Dari ruang pendidikan tinggi, institusi keagamaan, hingga sektor layanan publik, sejumlah kasus menunjukkan pola yang serupa, yakni kekuasaan digunakan untuk membungkam, bukan melindungi.
Nama-nama yang sebelumnya dihormati justru terbukti menyalahgunakan posisi mereka, mengingatkan kita semua bahwa perlindungan terhadap korban harus menjadi prioritas utama.
Indonesia telah memiliki perangkat hukum seperti Undang-Undang Tindak Pidana Kekerasan Seksual (UU TPKS) dan komitmen perlindungan melalui berbagai konvensi internasional.
Namun, keberhasilan di tingkat implementasi sangat bergantung pada keberanian, kolaborasi, dan integritas semua elemen bangsa, baik individu, institusi, maupun masyarakat luas.

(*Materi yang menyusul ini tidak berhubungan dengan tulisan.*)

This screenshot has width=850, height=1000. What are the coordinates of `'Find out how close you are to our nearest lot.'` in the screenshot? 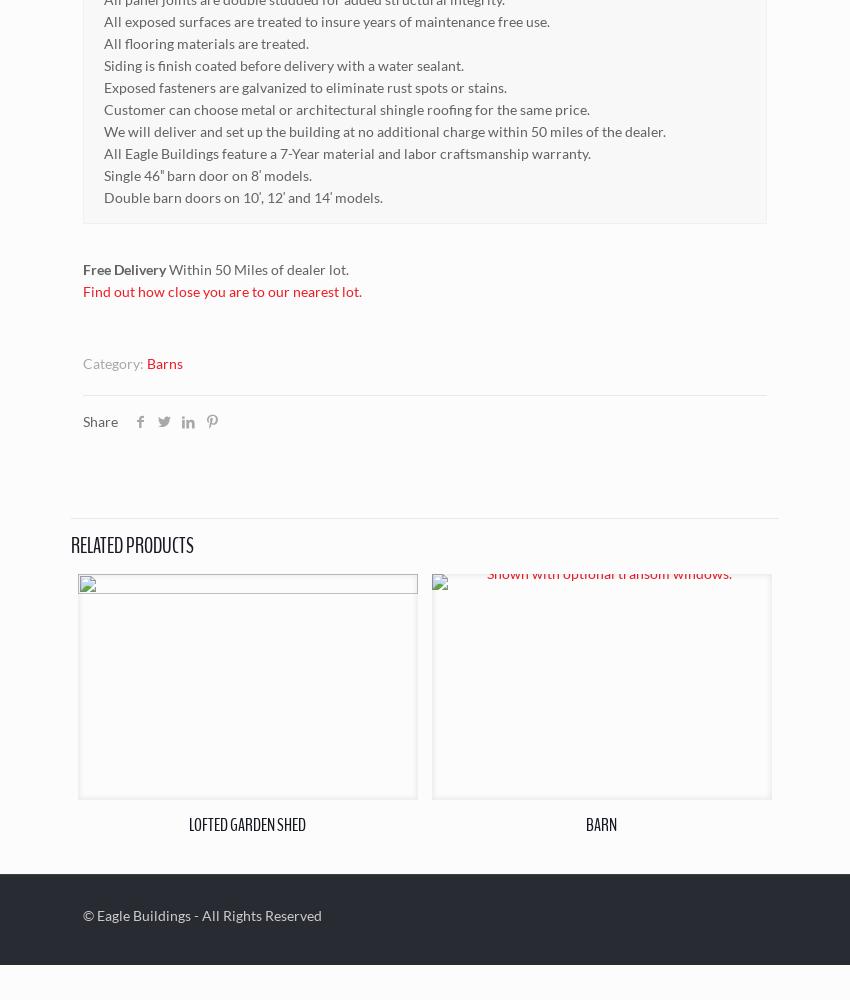 It's located at (82, 290).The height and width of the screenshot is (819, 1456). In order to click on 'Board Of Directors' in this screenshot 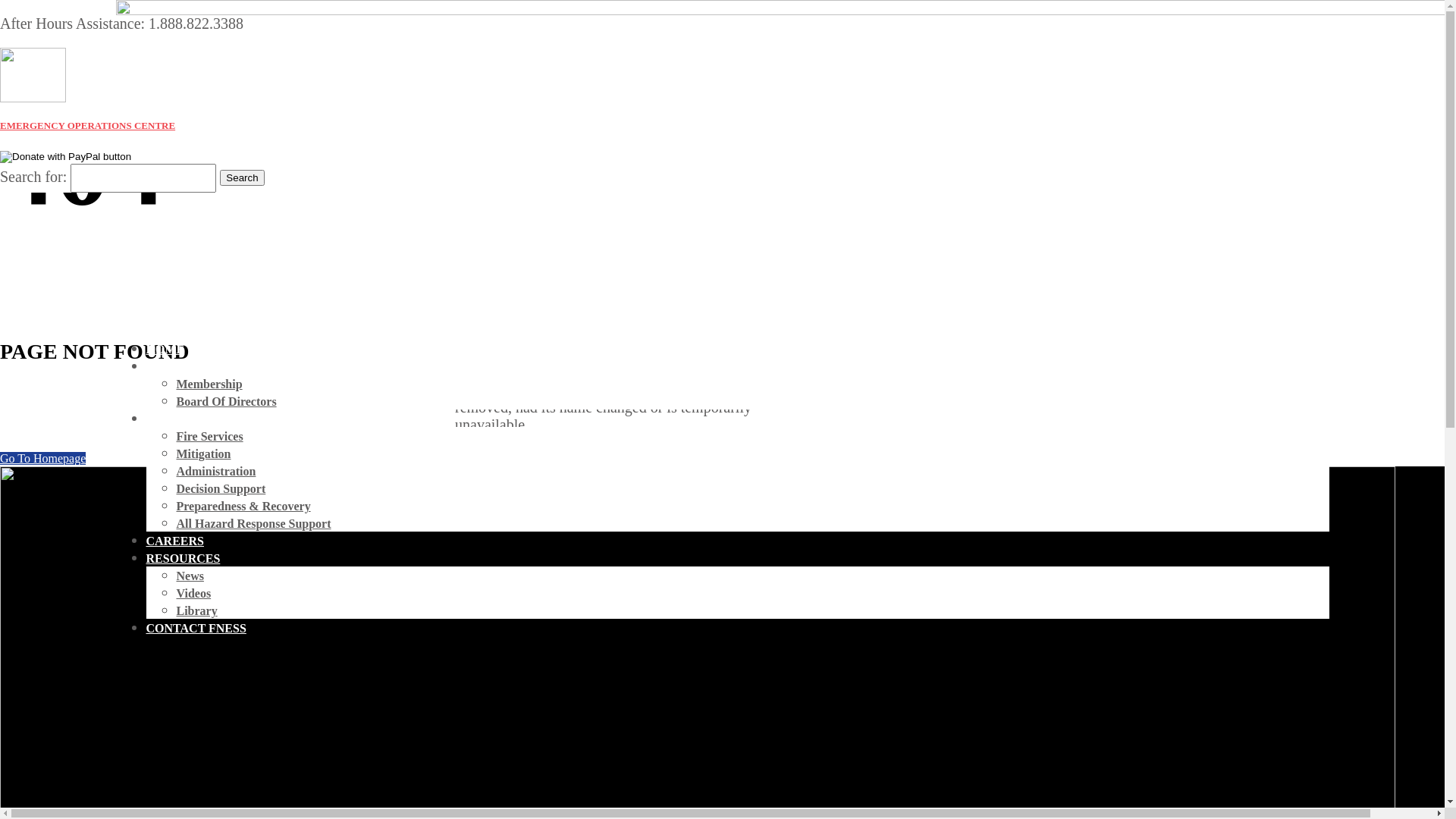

Melansir dari Instaram @lang.bersinergi berikut ulasan lengkapnya!
Pelecehan Seksual: Wujud Krisis Moral dan Hukum
Pernyataan “kekuasaan tanpa kontrol hanya akan melahirkan predator yang dilindungi” kini terasa sangat relevan. Kasus-kasus pelecehan yang terungkap justru dari institusi yang semestinya menjunjung tinggi nilai perlindungan, pendidikan, dan keadilan.
Menurut ahli kriminologi, Dr David Garland, menjelaskan bahwa pelecehan seksual yang dilakukan dalam konteks penyalahgunaan kekuasaan merupakan bentuk kejahatan moral ganda.